# trade mike james anyone?



## Yao Man.. (Jul 19, 2007)

I know this might be a horrible thing to do to james, but I think we need to trade him AGIAN. I know we picked him up early on in the offseason, thats only because the Rockets thought they were in need of surious pg help. But now that we have landed Francis. I really feel like there is no need for both of them to be on the roster. I just feel like the Rockets went after james so quickly and now they regret it because they pick up someone who has the same style game but is alot better. And on top of all that Arron Brooks did very well in the summer league and also looks like a shoot 1st type pg.
IMO having mike james is a clutter to the team..

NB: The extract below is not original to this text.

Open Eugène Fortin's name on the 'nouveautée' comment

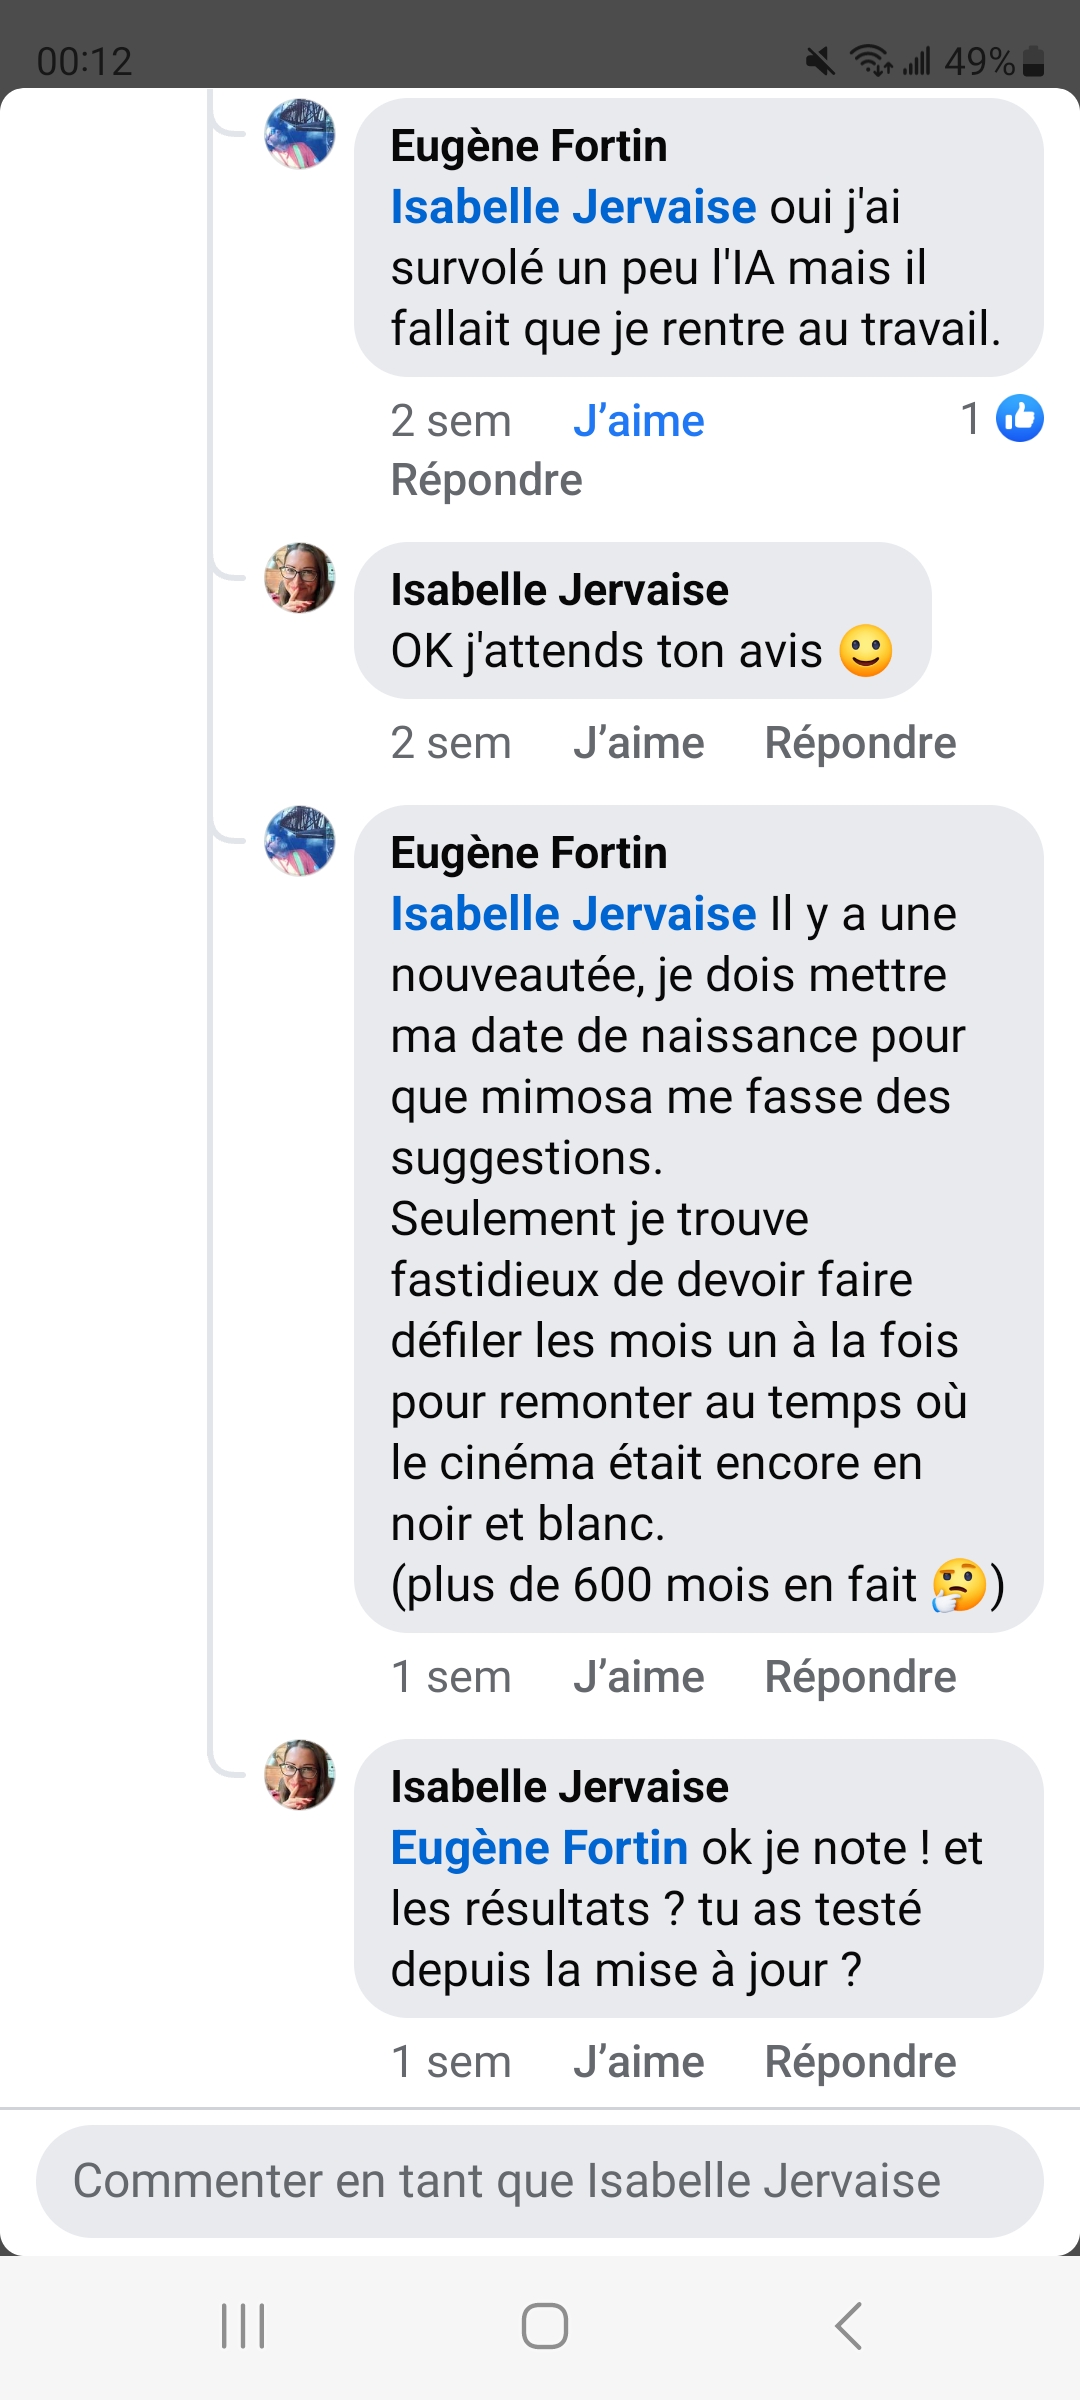(529, 853)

Lineup: (not sure of rotation)
pg= Francis/Alston/Brooks
sg= Tmac/bonzi/head
sf= Battier/snyder/novak
pf= Scola/Hayes
C= Yao/Mutombo/Butler


----------



## jworth (Feb 17, 2006)

Mike James fits into Adelman's system much better than Rafer Alston. James can knock down a 3-pointer at a solid rate, he's very quick, and can get up and down the court with ease. Alston is a decent pure point guard, but James and Francis have the talent sets to run an offense when called upon as well. In other words, Alston should be the player on his way out of Houston. And we shouldn't put too much stock in Aaron Brooks just yet since he's only a rookie who has never played a game of professional basketball.


----------



## jdiggidy (Jun 21, 2003)

Good points jworth.

Miami seems to have moved on from Rafer and are now looking at Smush Parker. I keep seeing quotes about Houston looking at other deals for Rafer. I just want to know what they are? Somebody give me some teams and what the deals would be? Links only please not speculation.

Another thought could be what yao m is suggesting. Houston might want to keep a true point on this team who doesn't turn the ball over alot and can distribute. That could be why Rafer hasn't been dealt yet.

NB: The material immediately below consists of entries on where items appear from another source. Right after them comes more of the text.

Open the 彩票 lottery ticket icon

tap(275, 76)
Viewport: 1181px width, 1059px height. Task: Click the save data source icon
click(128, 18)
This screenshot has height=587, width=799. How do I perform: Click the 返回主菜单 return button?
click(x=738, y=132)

Has 60 days passed yet? If so, the rockets could be shopping James now that they have Steve.

Side note but sort of on point, I think Chuck hasn't signed yet because he really thinks they are looking for another PF to start or be the number 2 PF on the roster behind Scola.

We still have alot of offseason left to play out.:biggrin:


----------



## Cornholio (Feb 13, 2005)

jdiggidy said:


> Side note but sort of on point, I think Chuck hasn't signed yet because he really thinks they are looking for another PF to start or be the number 2 PF on the roster behind Scola.


Chuck is a Restricted FA. If we want to, we can match any offer other team gives him and he would have to stay here.


----------



## Block (Apr 22, 2007)

This would be the ultimate backstab.

Nvm. The ultimate backstab would be to trade Francis... for Mobley.


----------



## Krimzon (Feb 26, 2007)

It would be a bad thing to do since we got him. At least wait till he plays a few games with the team. Of course if the right deal comes along, I'll think about it.


----------



## Yao Man.. (Jul 19, 2007)

jdiggidy said:


> Good points jworth.
> 
> Miami seems to have moved on from Rafer and are now looking at Smush Parker. I keep seeing quotes about Houston looking at other deals for Rafer. I just want to know what they are? Somebody give me some teams and what the deals would be? Links only please not speculation.
> 
> ...


I see what you are saying about the hole coaching system. IMO i jus CAN NOT see us playing to our full potential if we have both of them. 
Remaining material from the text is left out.